Further, group distinctions can morph over time. European anti-Semitism began as exclusively religious in the Middle Ages. As Jews accumulated money in the late Middle Ages, it became increasingly a class issue, and then, during the Enlightenment, focused more on culture and less on religion. By the late 19th century, it became racial, reflecting an overall increase in the prevalence of racial pseudoscience in Europe; it has had a strong racial component ever since. But that story will reveal very little about the exact ways anti-Semites hurt Jews. A more instructive way of characterizing it is that anti-Semitism has been populist for most of its history, but was systemic between roughly 1890 and 1945.
The artificial division of religious and nonreligious distinctions seems by and large restricted to the secular West. It’s a mistake endemic to atheist activists, like Harris or Richard Dawkins, that religious conflicts will disappear if atheism only gains more credence. In fact, although religious fundamentalism has been a motivating force behind Western supremacist views, the Western elites justify supremacist views based entirely on secular arguments. Samuel Huntington doesn’t say that the West is special because the Reformation’s theology is the best of all the theologies of major religions and denominations; he says the West is special because of its mix of human rights, democracy, and separation of church and state.
Ultimately, this is a conflation of two different dimensions of religious distinctions. The first, the one between secularism and fundamentalism, is what is most familiar to people who are only familiar with one religion, such as most Westerners. That distinction is similar to distinctions between liberals and conservatives, and has very little to do with ethnic markers. But there’s another distinction, that between different religions. Plural religious societies, such as those of India or Iraq or even those Islamic societies that are in regular contact with the West, tend to emphasize that distinction instead.
This conflation allows a lot of people to hold beliefs about religious groups whose racial equivalents are too racists for any member of the Western elite to fathom. For example, take the idea that Islam is inherently degrading to women. In a way it is, but so is Christianity; the implicit idea is that Christianity is superior to Islam, because Christianity has been less successful at defending its misogynist traditions than Islam. Arguments rarely get more self-contradictory than that, but the conflation of cross-religious differences with the difference between secularity and religion effectively masks that contradiction.
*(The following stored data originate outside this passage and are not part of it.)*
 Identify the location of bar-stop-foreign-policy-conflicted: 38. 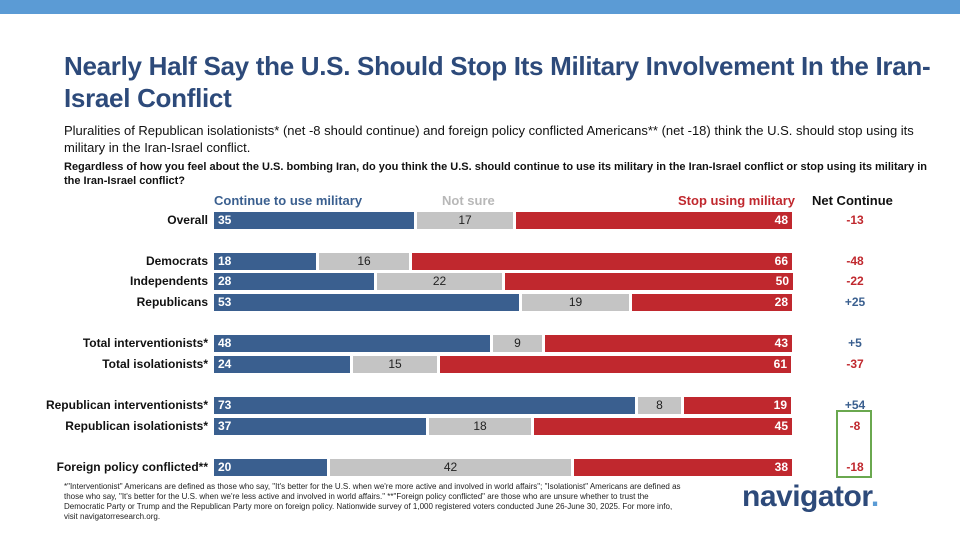
(683, 468).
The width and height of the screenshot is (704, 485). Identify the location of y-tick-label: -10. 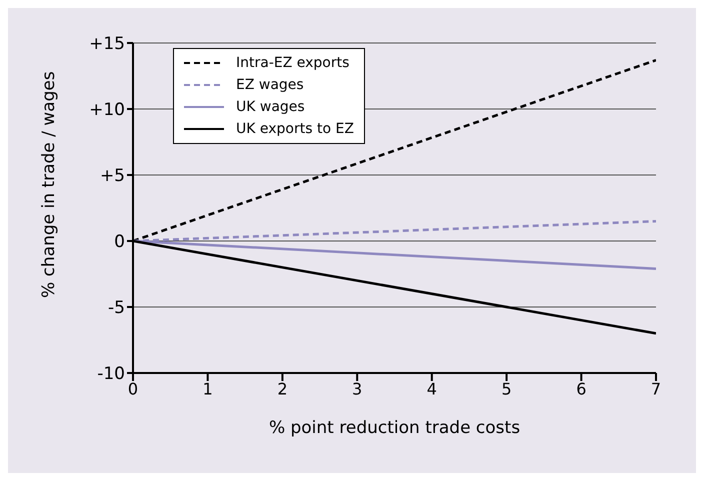
(111, 374).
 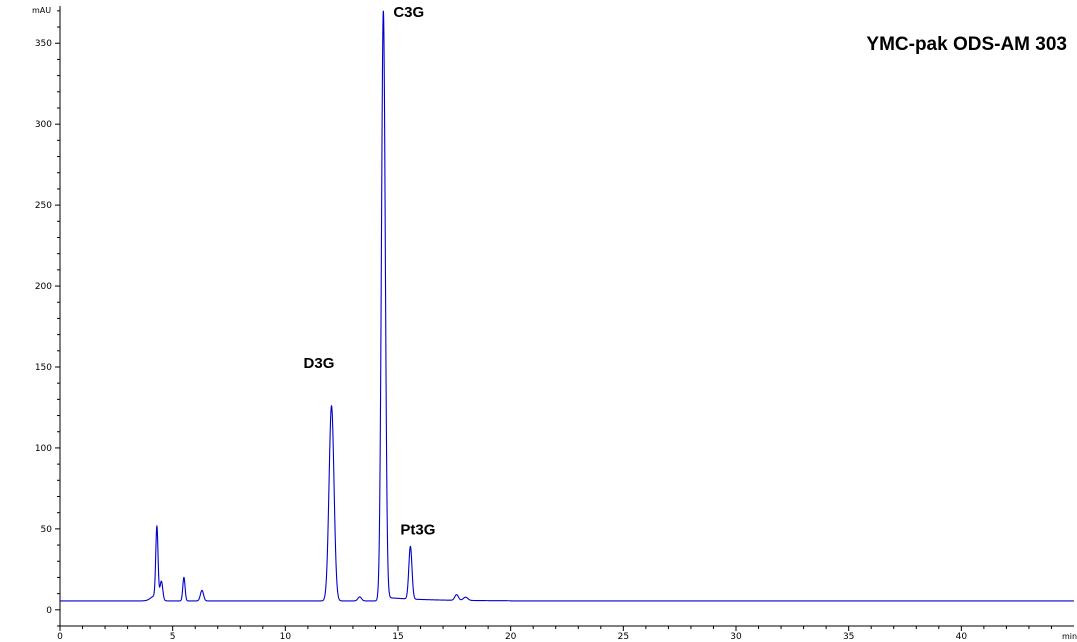 I want to click on peak-annotations: D3G C3G Pt3G, so click(x=370, y=271).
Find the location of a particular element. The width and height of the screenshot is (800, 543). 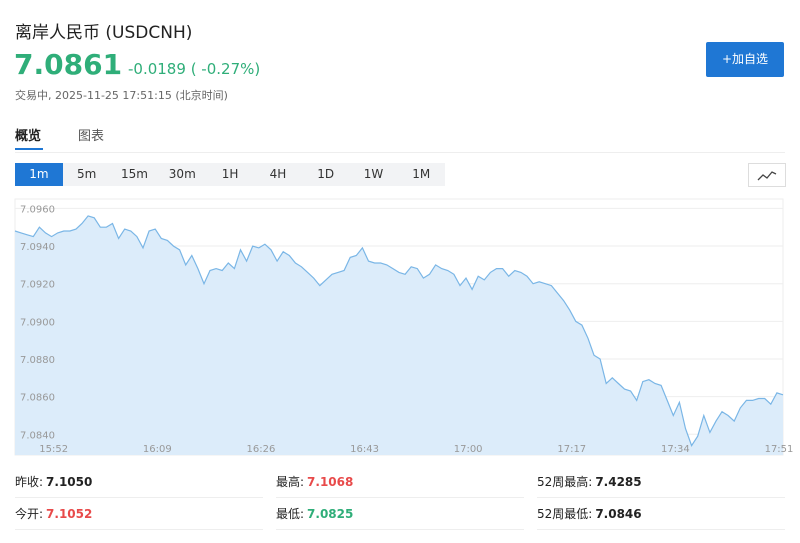

y-tick-label: 7.0880 is located at coordinates (38, 360).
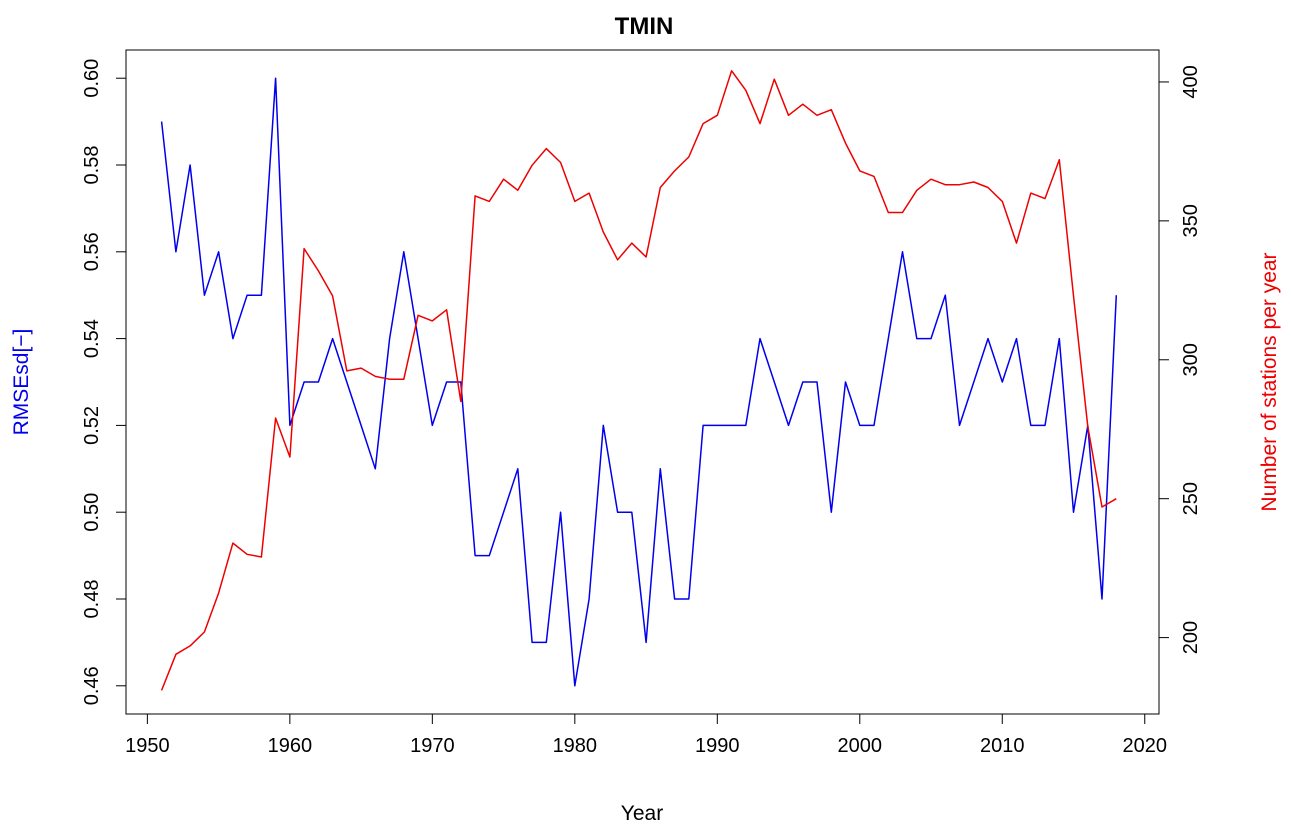  I want to click on y-axis-left-label: RMSEsd[−], so click(22, 382).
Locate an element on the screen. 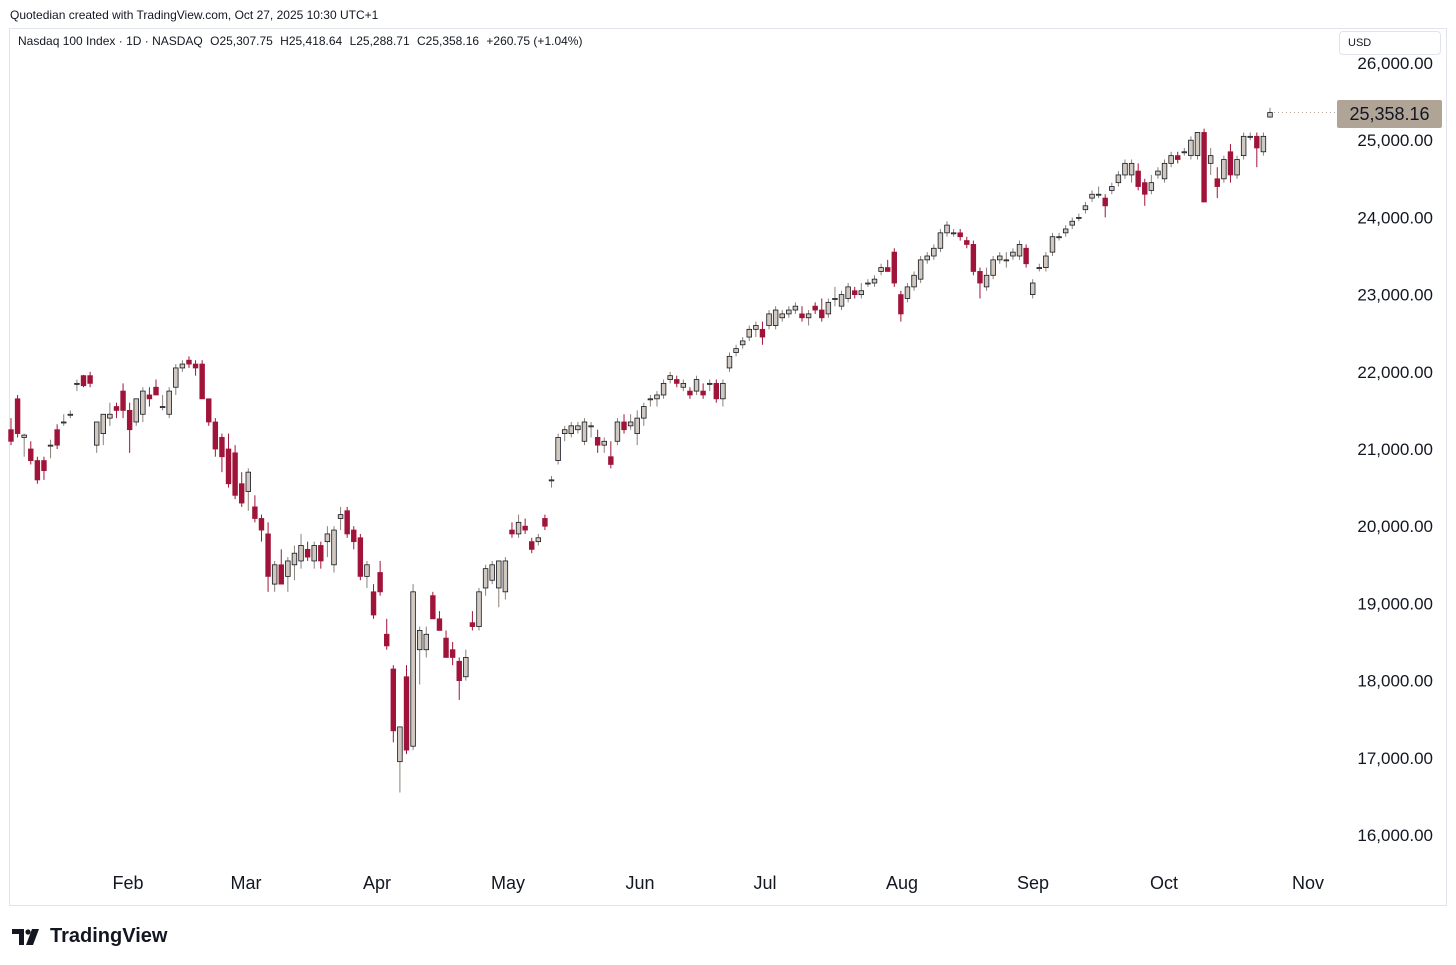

But in fact, there’s little difference between distinctions of religion and distinctions of language or race. Different religions have different practices, but that hardly merits a special mention, in light of the different customs of different nationalities or cultural groups. In particular, discrimination and conflict have very little to do with whether the bone of contention is religious or national. Very rarely, religious groups will wage an ideological religious battle, as in the Crusades. More frequently, religion will be a proxy for something else—nationalism in the cases of Al Qaida, Israel, and Palestine; racism in the case of Western anti-Muslim attitudes; and a combination of racism and class consciousness in India.
The common secularist belief that every religious conflict can be analyzed in the same way as American-style culture wars is just not true. Most people never choose their own religion in the same way secularists chose to be nonreligious. In practice, religion works more like skin color than like the secular/religious spectrum; holding supremacist views about one religion is racism; and massacring people of a different religion is genocide.